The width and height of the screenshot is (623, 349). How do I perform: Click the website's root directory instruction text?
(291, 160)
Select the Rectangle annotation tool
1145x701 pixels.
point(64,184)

Written instruction
Rewrite these records, swapping "root directory" for "main folder" and leaving everything else as it is.

Exercise result
The width and height of the screenshot is (623, 349). How do I perform: Click the website's main folder instruction text?
(291, 160)
Select the Rectangle annotation tool
1145x701 pixels.
point(64,184)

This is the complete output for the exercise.